Es como si, efectivamente, la razón y el pensar se redujeran a calcular. Y eso
impondría y dominaría toda su labor. No es que simplemente ser tenga en ello su fundamento.
Si de la mano de Heidegger fuéramos
más allá, o, mejor, más acá, podríamos comprender que ser significa fundamento,
que el ser es fundamento y que precisamente por eso carece de fundamento.
Leibniz |
No está claro que se haya dado tal paso. Nos hemos quedado en el porqué y hemos considerado que en ello consiste pensar. No tanto en demorarnos, en perdurar, en transformar, en crear, sino en someternos a la exigencia un tanto ruidosa de asegurar, fundamentar y legitimar todo basándolo en el cálculo, en la perfecta planificación y calculabilidad de cuanto hay, en un dar cuenta, que no es el de la transparencia, sino el del hombre calculador, en reserva, que da la espalda a lo digno de ser pensado.
Y en eso estamos. Todo lo medimos y lo pesamos. Todo lo cuantificamos y lo contamos. Todo lo reducimos a efectos contables, a incidencias que pueden ser contabilizadas. Ya nuestro mirar está tejido de intervenciones que inspeccionan y garantizan nuestras acciones al amparo de las repercusiones, y que las interioriza como propias. Y si es preciso las reducimos a razones bien materiales, en una mala lectura de la materialidad, o económicas, en una asimismo reduccionista consideración de lo que esto supone. Éstas ya serían la potente razón suficiente, principio que sustenta cualquier decisión, su fundamento.
De este modo
garantizaríamos y aseguraríamos las actuaciones. Aunque, al pretenderlo, crece
otro temor, el que nace del olvido de quiénes somos y nos limita a algo observable, manipulable, medible, calculable. Pretendíamos con ello
ponernos a salvo, eludir el miedo, pero nace otro pánico, en ocasiones
misterioso, que no se sacia con ese conocimiento, el que subyace a ignorar
nuestra propia condición, el que se nutre de sentir que se opera en nuestras
vidas, supuestamente para nuestro bien.
Ya siempre venimos a ser pacientes sobre
quienes ha de operarse. El conocimiento no radica en nosotros. Hemos de
dejarnos hacer. En su caso se nos darán las debidas explicaciones. Temblorosos
nos corresponde confiar y esperar, a fin de comprobar qué es de nosotros. Ellos
han devenido médicos expertos en nuestra curación.

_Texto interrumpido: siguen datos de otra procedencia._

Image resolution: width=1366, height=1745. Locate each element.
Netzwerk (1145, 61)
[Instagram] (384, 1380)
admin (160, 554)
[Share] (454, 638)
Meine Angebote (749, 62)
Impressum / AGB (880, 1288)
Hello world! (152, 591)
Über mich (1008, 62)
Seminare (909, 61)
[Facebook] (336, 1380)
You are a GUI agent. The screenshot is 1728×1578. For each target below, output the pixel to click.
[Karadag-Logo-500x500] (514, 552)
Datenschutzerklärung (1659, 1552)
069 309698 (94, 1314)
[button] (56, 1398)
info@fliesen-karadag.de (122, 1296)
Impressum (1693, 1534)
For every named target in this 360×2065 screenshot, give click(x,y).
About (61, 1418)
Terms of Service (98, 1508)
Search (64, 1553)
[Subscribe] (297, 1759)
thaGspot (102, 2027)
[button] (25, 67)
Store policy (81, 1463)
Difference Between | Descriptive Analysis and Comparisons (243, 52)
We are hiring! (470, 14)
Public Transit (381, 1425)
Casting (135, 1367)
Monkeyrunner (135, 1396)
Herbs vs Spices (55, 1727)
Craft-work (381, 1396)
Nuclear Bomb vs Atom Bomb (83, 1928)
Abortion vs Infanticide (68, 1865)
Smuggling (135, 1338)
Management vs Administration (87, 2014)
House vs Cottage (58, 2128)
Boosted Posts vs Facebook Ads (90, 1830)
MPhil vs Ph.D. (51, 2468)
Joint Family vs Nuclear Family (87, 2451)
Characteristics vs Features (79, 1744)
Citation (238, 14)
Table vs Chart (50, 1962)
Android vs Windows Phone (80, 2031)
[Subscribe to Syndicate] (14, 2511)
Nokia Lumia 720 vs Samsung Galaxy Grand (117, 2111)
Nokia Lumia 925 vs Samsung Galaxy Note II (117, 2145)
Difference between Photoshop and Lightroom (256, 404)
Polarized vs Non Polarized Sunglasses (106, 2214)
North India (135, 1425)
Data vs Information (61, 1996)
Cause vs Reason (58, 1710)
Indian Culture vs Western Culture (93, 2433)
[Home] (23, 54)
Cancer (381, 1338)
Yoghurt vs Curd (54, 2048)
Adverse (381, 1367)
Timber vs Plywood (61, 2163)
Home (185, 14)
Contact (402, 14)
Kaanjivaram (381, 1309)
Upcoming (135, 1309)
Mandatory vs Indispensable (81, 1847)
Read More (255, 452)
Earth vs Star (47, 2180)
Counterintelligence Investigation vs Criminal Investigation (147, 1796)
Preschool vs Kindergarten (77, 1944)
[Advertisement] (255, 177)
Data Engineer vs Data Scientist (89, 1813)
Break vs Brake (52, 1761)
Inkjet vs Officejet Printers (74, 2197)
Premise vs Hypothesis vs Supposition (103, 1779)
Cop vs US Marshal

Y la propia terminología, cuando no salvífica,
es terapéutica, cuando no higienista y, si se tercia, quirúrgica. También, y de modo
inquietante, lo es socialmente.
Michel
Foucault insiste en El nacimiento de la clínica en que “el vínculo fantástico del saber y del sufrimiento,
lejos de haberse roto, se ha asegurado por una vía más compleja que la simple
permeabilidad de las imaginaciones; la presencia de la enfermedad en el cuerpo,
sus tensiones, sus quemaduras, el mundo sordo en las entrañas, todo el revés
negro del cuerpo que tapizan largos sueños sin ojos son, a la vez, discutidos
en su objetividad por el discurso reductor del médico y fundados como tantos
objetos por su mirada positiva.” Y aquí el cuerpo es también cuerpo social
y todo lenguaje se hace lenguaje médico,
visible, enunciable, viene a ser mirada.
Y, efectivamente, nos sentimos observados, escrutados, analizados y medidos de
modo permanente. Y todo parece sensato, de sano sentido común: es cuestión de
articular lo que se ve y lo que se dice y de hacer lo que hay que hacer. Y si
es preciso, cortar por lo sano.
Pero a estos ojos la
enfermedad del mundo ya no será, como Montaigne
señala, la falta de amistad y de comunicación, sino precisamente la falta de aquel
fundamento, ahora del fundamento que se basa en lo que estima mejor quien habla
y opera. Queda por establecer en qué consiste el vínculo entre la fórmula de
descripción y el gesto de
descubrimiento. Esto significa que hay toda una serie de procesos
singulares mediante los cuales una sociedad, en un momento dado de su historia,
constituye un objeto y una práctica como relevante del dominio de este lenguaje
y de esta mirada medicinales. Y aquí nace un nuevo concepto de salud, que
interviene en nuestras vidas y que nos alcanza. De lleno.
Así que la propia
economía parece comportarse con mirada
médica y con ojo clínico y brota
todo un nuevo lenguaje, en cualquier caso de corte radicalmente clásico. Bien
medidos y bien calculados, clientes, consumidores, en definitiva, pacientes, se propicia un nuevo ámbito
discursivo basado en el cálculo y en la previsión
de lo que más nos conviene, de la medicalización
que requerimos, o de la prevención,
cuando no ya de la quirúrgica intervención.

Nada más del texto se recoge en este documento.